Elle soutient qu’elle est dans l’attente d’un logement social depuis un délai supérieur au délai anormalement long fixé par arrêté préfectoral et que le logement qu’elle occupe avec ses enfants, eu égard à sa configuration et à celle de son foyer, n’est pas adapté à leurs besoins.
Par un mémoire en défense, enregistré le 12 novembre 2024, le préfet du Nord conclut au rejet de la requête. Il soutient que les moyens soulevés par Mme C ne sont pas fondés.
Vu :
— les autres pièces du dossier.
Vu :
— le code de la construction et de l’habitation ;
— le code de justice administrative.
Le président du tribunal a désigné Mme Féménia, vice-présidente, en application de l’article R. 222-13 du code de justice administrative.
La magistrate désignée a dispensé le rapporteur public, sur sa proposition, de prononcer des conclusions à l’audience.
Les parties ont été régulièrement averties du jour de l’audience.
Au cours de l’audience publique, Mme Féménia a présenté son rapport et entendu les observations de Mme C et de M. B, représentant le préfet du Nord.
La clôture de l’instruction a été prononcée après ces observations orales en application des dispositions de l’article R. 772-9 du code de justice administrative.
Considérant ce qui suit :
1. Mme C a formé le 4 mai 2023 auprès de la commission de médiation du Nord un recours tendant à ce que sa demande de logement social soit reconnue comme prioritaire et urgente en application du II de l’article L. 441-2-3 du code de la construction et de l’habitation aux motifs qu’elle était dans l’attente d’un logement social depuis un délai supérieur au délai fixé par arrêté préfectoral et que son logement était inadapté à son handicap. Par sa requête, Mme C demande au tribunal d’annuler la décision du 6 juillet 2023 par laquelle la commission de médiation du Nord a rejeté son recours.

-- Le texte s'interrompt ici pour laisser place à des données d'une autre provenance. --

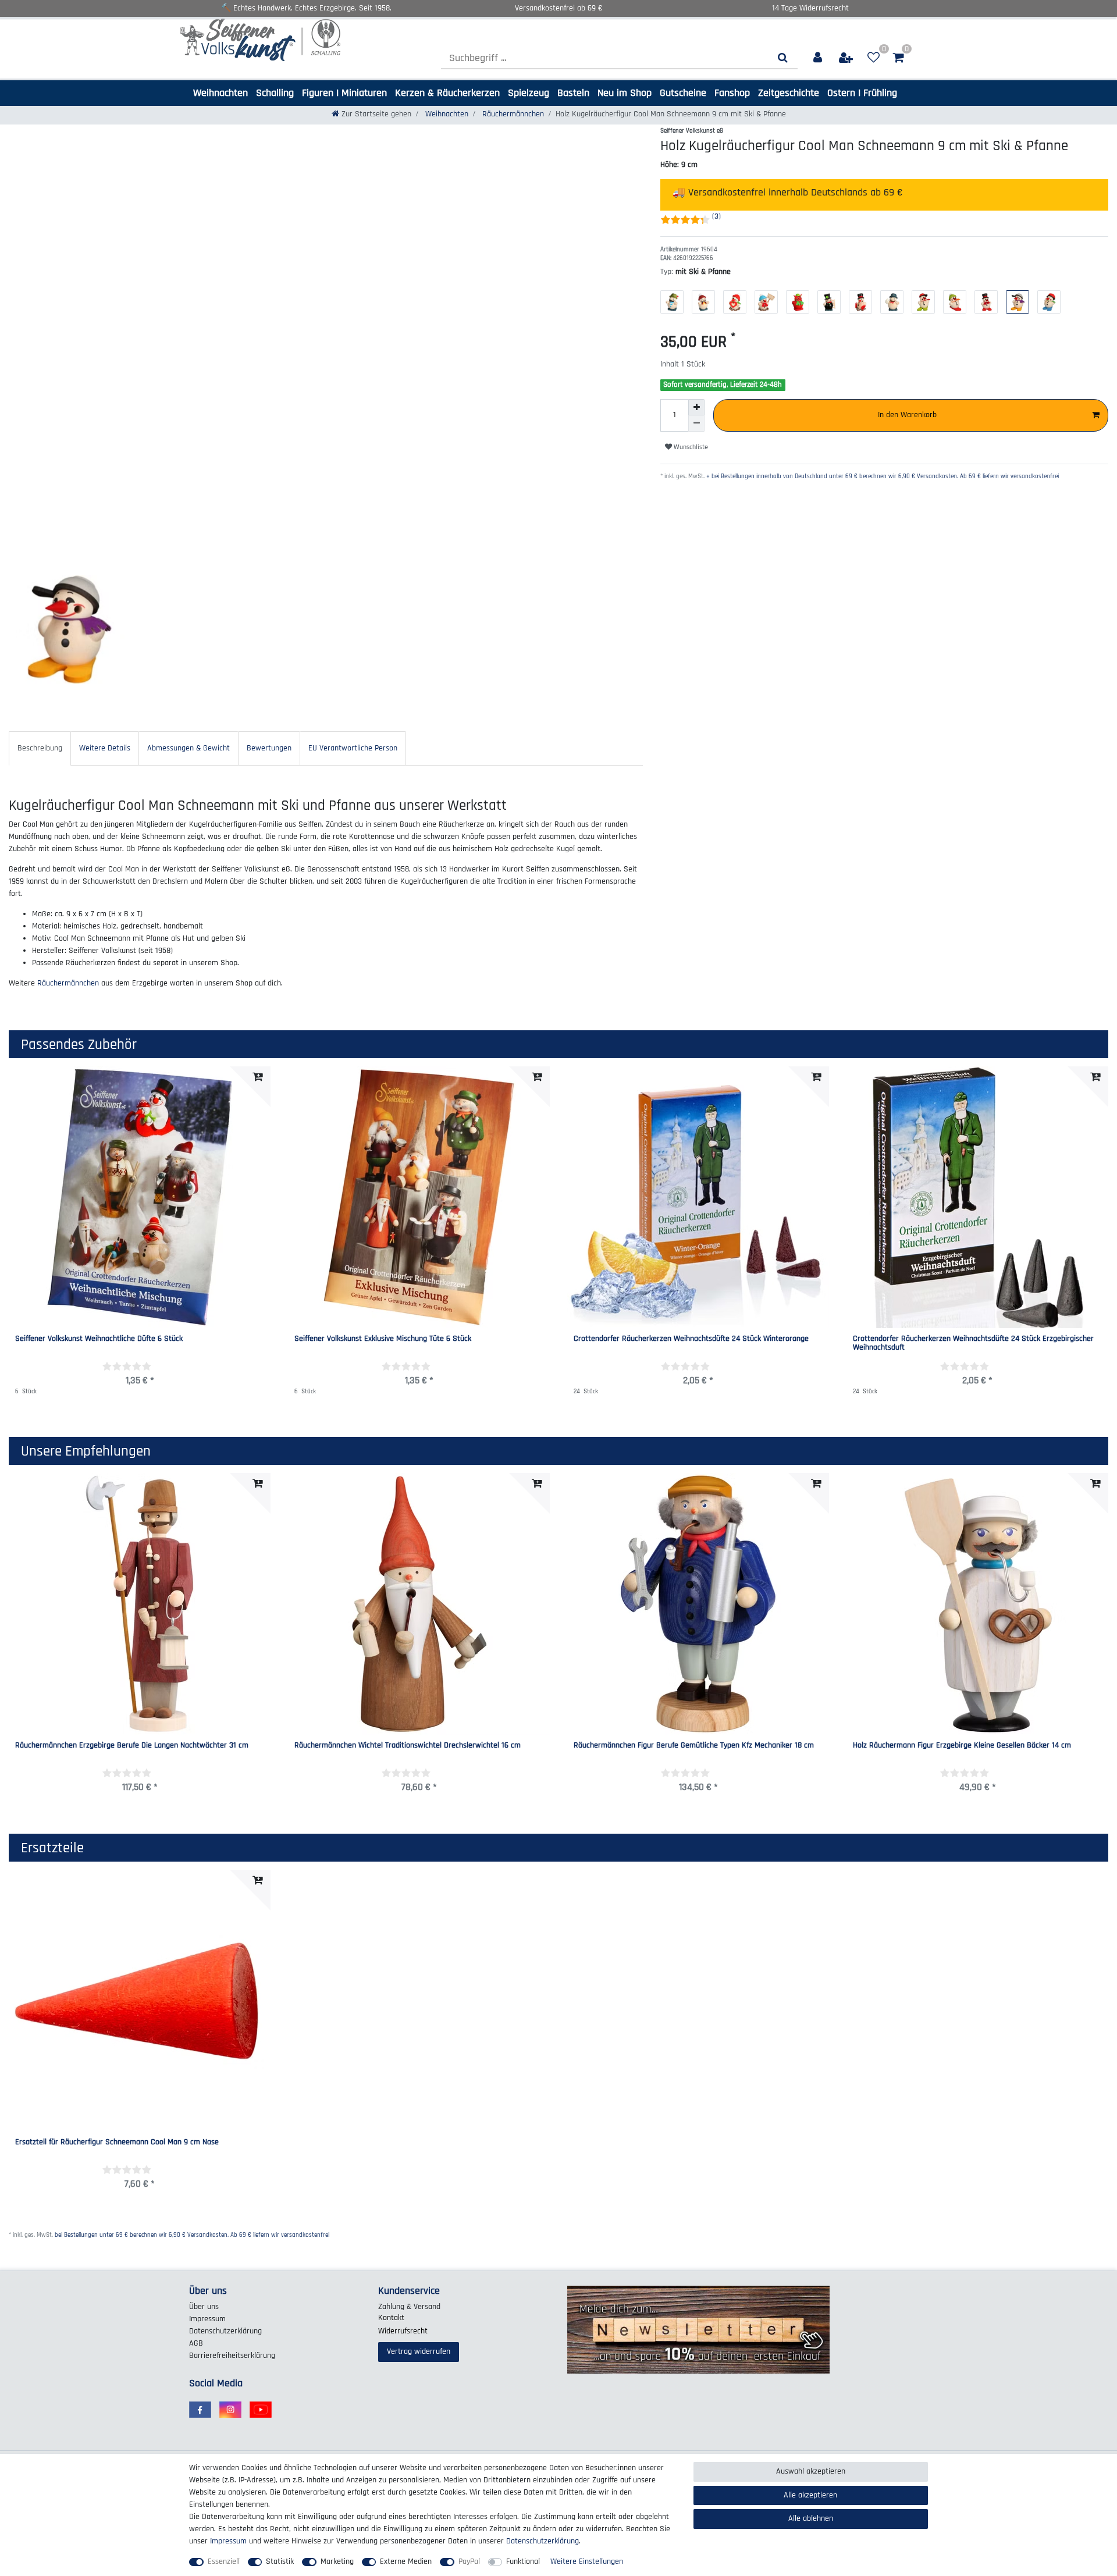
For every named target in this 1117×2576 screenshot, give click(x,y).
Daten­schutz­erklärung (225, 2331)
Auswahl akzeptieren (810, 2471)
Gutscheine (683, 92)
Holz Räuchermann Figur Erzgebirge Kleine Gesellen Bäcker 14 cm (962, 1745)
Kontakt (391, 2317)
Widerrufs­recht (403, 2331)
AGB (196, 2343)
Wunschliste (690, 447)
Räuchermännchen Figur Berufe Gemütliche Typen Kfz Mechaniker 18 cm (694, 1745)
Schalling (275, 92)
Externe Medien (406, 2561)
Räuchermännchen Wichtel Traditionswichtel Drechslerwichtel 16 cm (407, 1745)
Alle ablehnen (810, 2518)
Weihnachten (220, 92)
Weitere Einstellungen (586, 2561)
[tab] (40, 748)
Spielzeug (528, 92)
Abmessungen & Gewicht (188, 748)
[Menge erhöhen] (696, 407)
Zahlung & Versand (409, 2306)
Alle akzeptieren (810, 2495)
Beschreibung (39, 748)
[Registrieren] (846, 57)
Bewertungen (269, 748)
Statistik (280, 2561)
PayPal (469, 2561)
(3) (716, 216)
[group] (140, 1604)
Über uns (204, 2306)
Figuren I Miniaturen (344, 92)
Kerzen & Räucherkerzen (447, 92)
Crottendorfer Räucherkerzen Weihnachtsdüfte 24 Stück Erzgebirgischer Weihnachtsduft (973, 1344)
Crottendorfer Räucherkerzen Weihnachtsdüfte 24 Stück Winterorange (691, 1339)
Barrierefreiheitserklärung (232, 2355)
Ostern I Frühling (862, 92)
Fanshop (732, 92)
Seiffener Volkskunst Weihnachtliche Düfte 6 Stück (99, 1339)
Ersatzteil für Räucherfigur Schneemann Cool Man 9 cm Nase (117, 2142)
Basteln (573, 92)
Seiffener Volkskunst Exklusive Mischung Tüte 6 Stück (382, 1339)
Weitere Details (104, 748)
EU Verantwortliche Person (352, 748)
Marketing (337, 2561)
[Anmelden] (818, 57)
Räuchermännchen (512, 114)
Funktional (523, 2561)
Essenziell (224, 2561)
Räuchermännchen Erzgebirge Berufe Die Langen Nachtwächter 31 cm (131, 1745)
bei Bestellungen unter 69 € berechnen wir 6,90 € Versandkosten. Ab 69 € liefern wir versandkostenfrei (192, 2235)
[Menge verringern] (696, 423)
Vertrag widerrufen (418, 2351)
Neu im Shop (624, 92)
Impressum (207, 2319)
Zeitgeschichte (788, 92)
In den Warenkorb (907, 415)
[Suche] (783, 58)
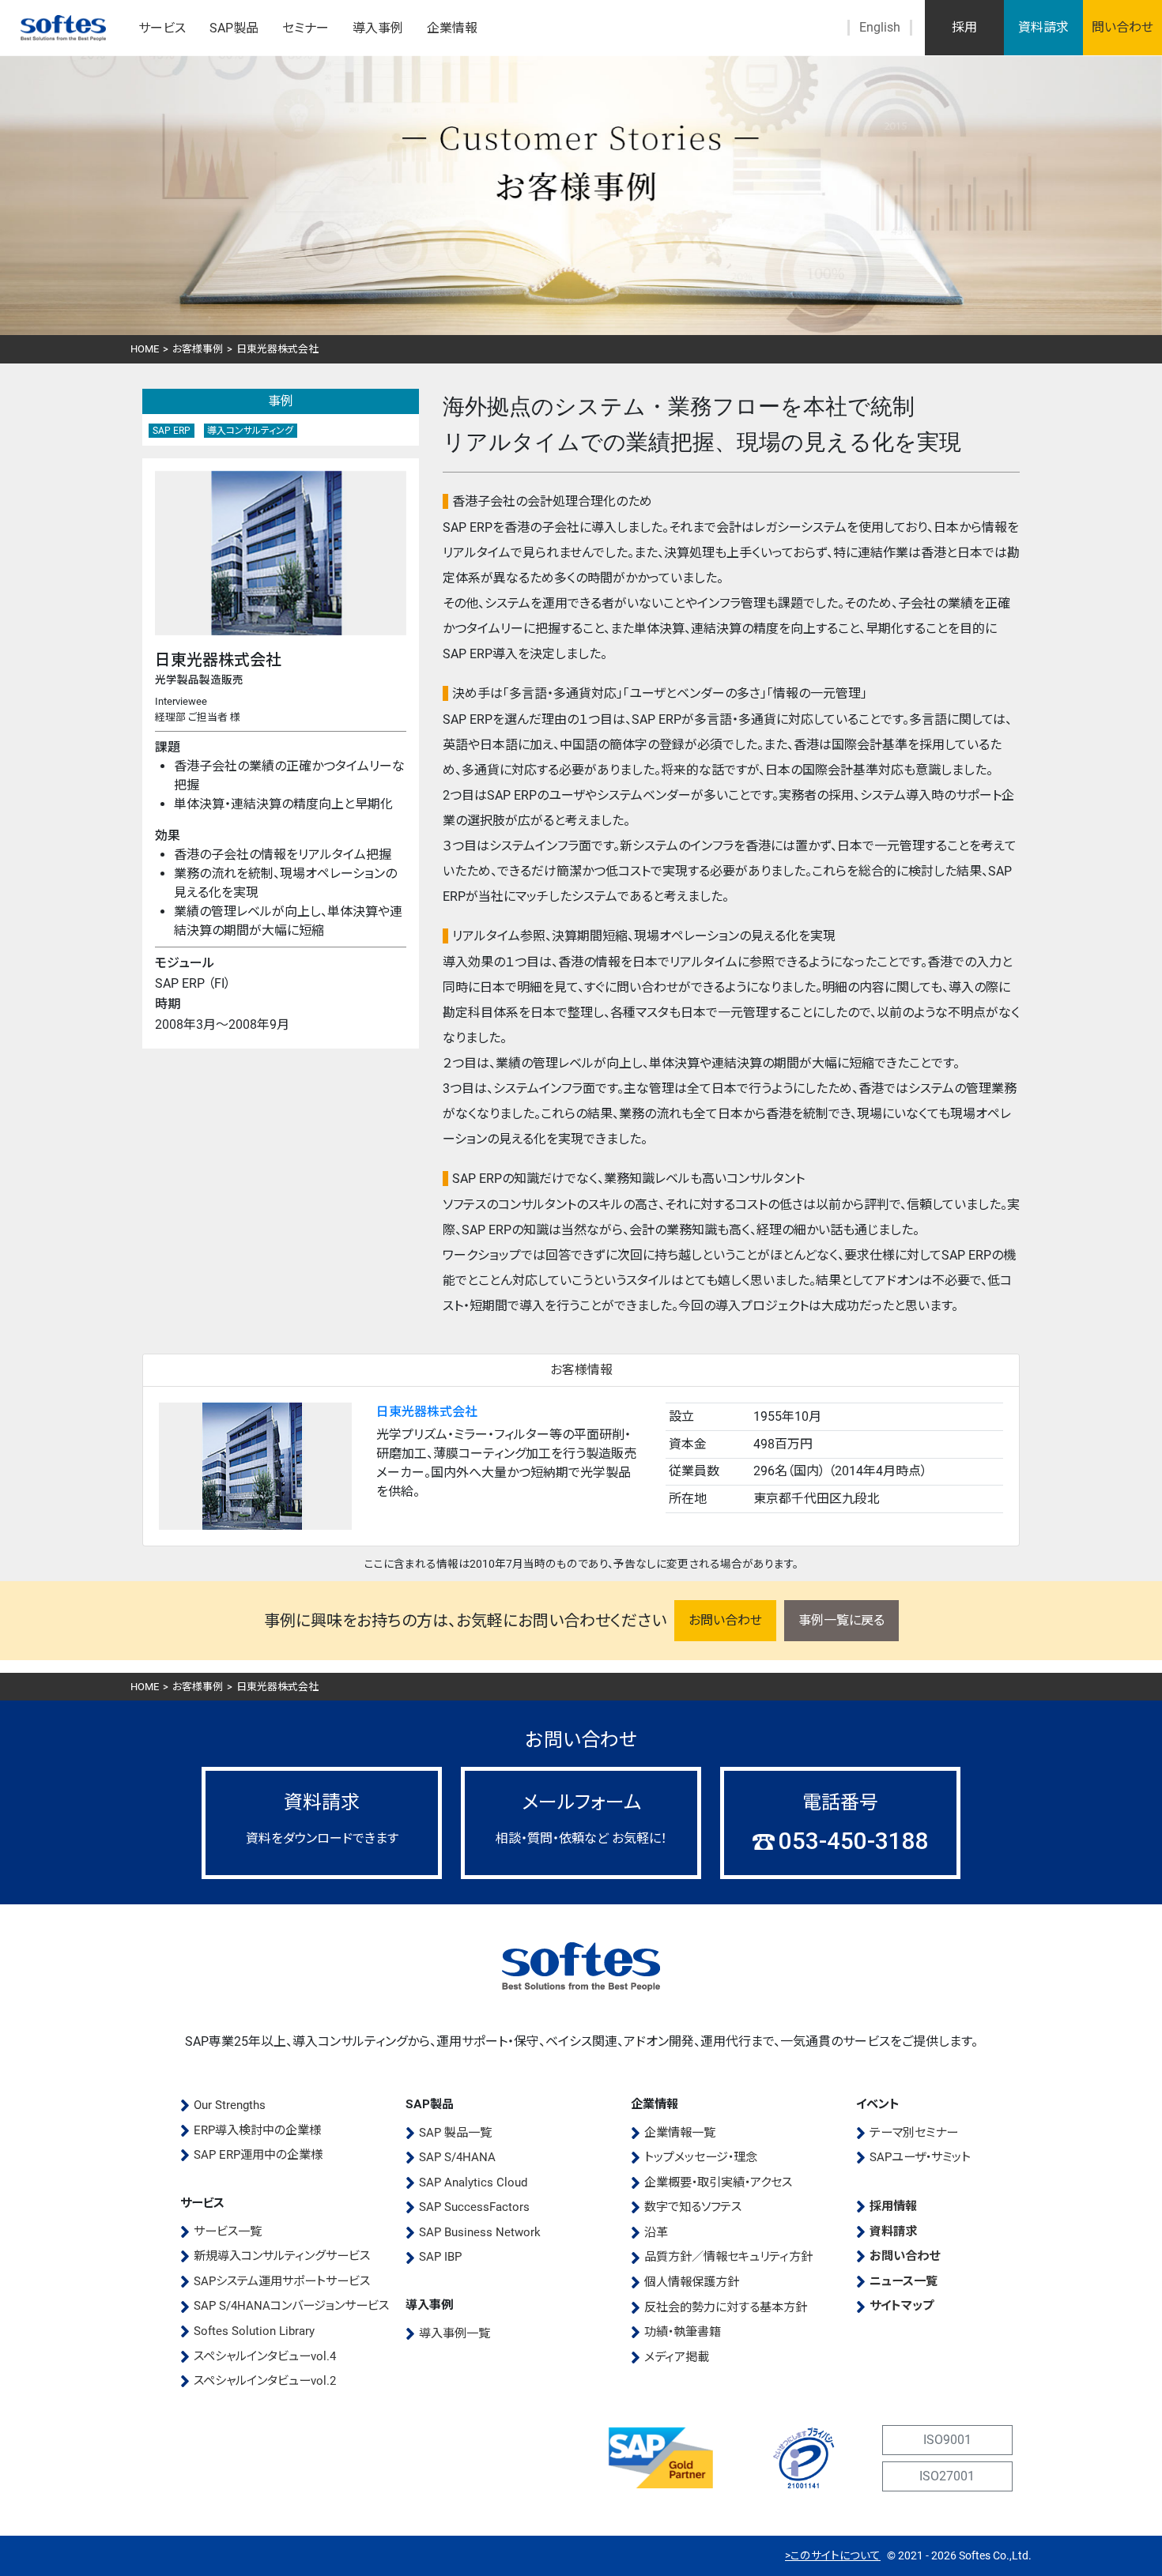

2. Aux termes de l’article L. 300-1 du code de la construction et de l’habitation :
« Le droit à un logement décent et indépendant, mentionné à l’article 1er de la loi n° 90-449 du 31 mai 1990 visant à la mise en œuvre du droit au logement, est garanti par l’Etat à toute personne qui, résidant sur le territoire français de façon régulière et dans des conditions de permanence définies par décret en Conseil d’Etat, n’est pas en mesure d’y accéder par ses propres moyens ou de s’y maintenir. / Ce droit s’exerce par un recours amiable puis, le cas échéant, par un recours contentieux dans les conditions et selon les modalités fixées par le présent article et les articles
L. 441-2-3 et L. 441-2-3-1. « . Aux termes de l’article L. 441-2-3 du même code, dans sa version applicable au litige : » I. – Dans chaque département, une ou plusieurs commissions de médiation sont créées auprès du représentant de l’Etat dans le département () / II. – La commission de médiation peut être saisie par toute personne qui, satisfaisant aux conditions réglementaires d’accès à un logement locatif social, n’a reçu aucune proposition adaptée en réponse à sa demande de logement dans le délai fixé en application de l’article L. 441-1-4. / Elle peut être saisie sans condition de délai lorsque le demandeur, de bonne foi, est dépourvu de logement, menacé d’expulsion sans relogement, hébergé ou logé temporairement dans un établissement ou un logement de transition, un logement-foyer ou une résidence hôtelière à vocation sociale, logé dans des locaux impropres à l’habitation ou présentant un caractère insalubre ou dangereux.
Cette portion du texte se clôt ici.